[Bug fortran/79930] Potentially Missed Optimisation for MATMUL / DOT_PRODUCT

2017-07-25 Thread tkoenig at gcc dot gnu.org
https://gcc.gnu.org/bugzilla/show_bug.cgi?id=79930

Thomas Koenig  changed:

   What|Removed |Added

 Status|NEW |RESOLVED
 Resolution|--- |FIXED

--- Comment #16 from Thomas Koenig  ---
Let's keep this as a speed improvement for 8.1.

Closing

[Bug fortran/79930] Potentially Missed Optimisation for MATMUL / DOT_PRODUCT

2017-05-08 Thread jvdelisle at gcc dot gnu.org
https://gcc.gnu.org/bugzilla/show_bug.cgi?id=79930

--- Comment #15 from Jerry DeLisle  ---
I wonder if we should back port this as well since the bug can have a serious
performance hit without it. ?

[Bug fortran/79930] Potentially Missed Optimisation for MATMUL / DOT_PRODUCT

2017-05-08 Thread tkoenig at gcc dot gnu.org
https://gcc.gnu.org/bugzilla/show_bug.cgi?id=79930

--- Comment #14 from Thomas Koenig  ---
Author: tkoenig
Date: Mon May  8 18:22:44 2017
New Revision: 247755

URL: https://gcc.gnu.org/viewcvs?rev=247755=gcc=rev
Log:
2017-05-08  Thomas Koenig  

PR fortran/79930
* frontend-passes.c (matmul_to_var_expr): New function,
add prototype.
(matmul_to_var_code):  Likewise.
(optimize_namespace):  Use them from gfc_code_walker.
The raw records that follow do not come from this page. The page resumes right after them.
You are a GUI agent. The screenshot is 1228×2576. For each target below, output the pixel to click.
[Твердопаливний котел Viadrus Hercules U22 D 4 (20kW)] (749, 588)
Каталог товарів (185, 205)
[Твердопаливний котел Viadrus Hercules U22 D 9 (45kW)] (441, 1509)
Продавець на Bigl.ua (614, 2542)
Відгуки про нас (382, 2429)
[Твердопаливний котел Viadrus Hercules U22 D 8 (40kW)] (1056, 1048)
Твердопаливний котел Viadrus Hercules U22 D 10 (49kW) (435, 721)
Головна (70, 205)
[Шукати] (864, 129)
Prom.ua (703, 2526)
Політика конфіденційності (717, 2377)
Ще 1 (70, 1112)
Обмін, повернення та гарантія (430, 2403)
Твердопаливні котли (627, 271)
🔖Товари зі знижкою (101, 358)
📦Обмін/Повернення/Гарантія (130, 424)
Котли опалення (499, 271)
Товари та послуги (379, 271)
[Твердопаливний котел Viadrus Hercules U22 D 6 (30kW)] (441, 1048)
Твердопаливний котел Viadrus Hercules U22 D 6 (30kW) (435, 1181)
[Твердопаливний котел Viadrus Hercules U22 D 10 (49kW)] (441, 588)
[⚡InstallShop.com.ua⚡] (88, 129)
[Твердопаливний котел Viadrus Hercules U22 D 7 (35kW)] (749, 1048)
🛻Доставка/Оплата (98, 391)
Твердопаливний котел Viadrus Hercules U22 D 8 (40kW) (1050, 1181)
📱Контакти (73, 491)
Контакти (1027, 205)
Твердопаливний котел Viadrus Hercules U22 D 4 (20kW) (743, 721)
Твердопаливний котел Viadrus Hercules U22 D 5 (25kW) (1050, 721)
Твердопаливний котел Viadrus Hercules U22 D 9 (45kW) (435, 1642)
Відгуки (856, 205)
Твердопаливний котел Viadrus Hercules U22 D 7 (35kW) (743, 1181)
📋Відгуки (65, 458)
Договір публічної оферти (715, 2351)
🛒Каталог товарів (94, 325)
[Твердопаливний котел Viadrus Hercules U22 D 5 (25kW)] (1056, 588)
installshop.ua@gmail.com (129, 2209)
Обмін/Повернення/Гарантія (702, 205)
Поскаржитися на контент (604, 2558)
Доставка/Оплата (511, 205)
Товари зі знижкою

2017-05-08  Thomas Koenig  

PR fortran/79930
* gfortran.dg/inline_transpose_1.f90:  Add
-finline-matmul-limit=0 to options.
* gfortran.dg/matmul_5.f90:  Likewise.
* gfortran.dg/vect/vect-8.f90: Likewise.
* gfortran.dg/inline_matmul_14.f90:  New test.
* gfortran.dg/inline_matmul_15.f90:  New test.


Added:
trunk/gcc/testsuite/gfortran.dg/inline_matmul_14.f90
trunk/gcc/testsuite/gfortran.dg/inline_matmul_15.f90
Modified:
trunk/gcc/fortran/ChangeLog
trunk/gcc/fortran/frontend-passes.c
trunk/gcc/testsuite/ChangeLog
trunk/gcc/testsuite/gfortran.dg/inline_transpose_1.f90
trunk/gcc/testsuite/gfortran.dg/matmul_5.f90
trunk/gcc/testsuite/gfortran.dg/vect/vect-8.f90

[Bug fortran/79930] Potentially Missed Optimisation for MATMUL / DOT_PRODUCT

2017-03-17 Thread dominiq at lps dot ens.fr
https://gcc.gnu.org/bugzilla/show_bug.cgi?id=79930

Dominique d'Humieres  changed:

   What|Removed |Added

 Status|UNCONFIRMED |NEW
   Last reconfirmed||2017-03-17
 Ever confirmed|0   |1

--- Comment #13 from Dominique d'Humieres  ---
Considering the traffic, confirmed!

[Bug fortran/79930] Potentially Missed Optimisation for MATMUL / DOT_PRODUCT

2017-03-09 Thread adam at aphirst dot karoo.co.uk
https://gcc.gnu.org/bugzilla/show_bug.cgi?id=79930

--- Comment #12 from Adam Hirst  ---
Created attachment 40940
  --> https://gcc.gnu.org/bugzilla/attachment.cgi?id=40940=edit
call graph of my "real" application

Thanks Thomas,

My "real" application is of course not using random numbers for the NU and NV,
but I will bear in mind the point about generating large chunks for the future.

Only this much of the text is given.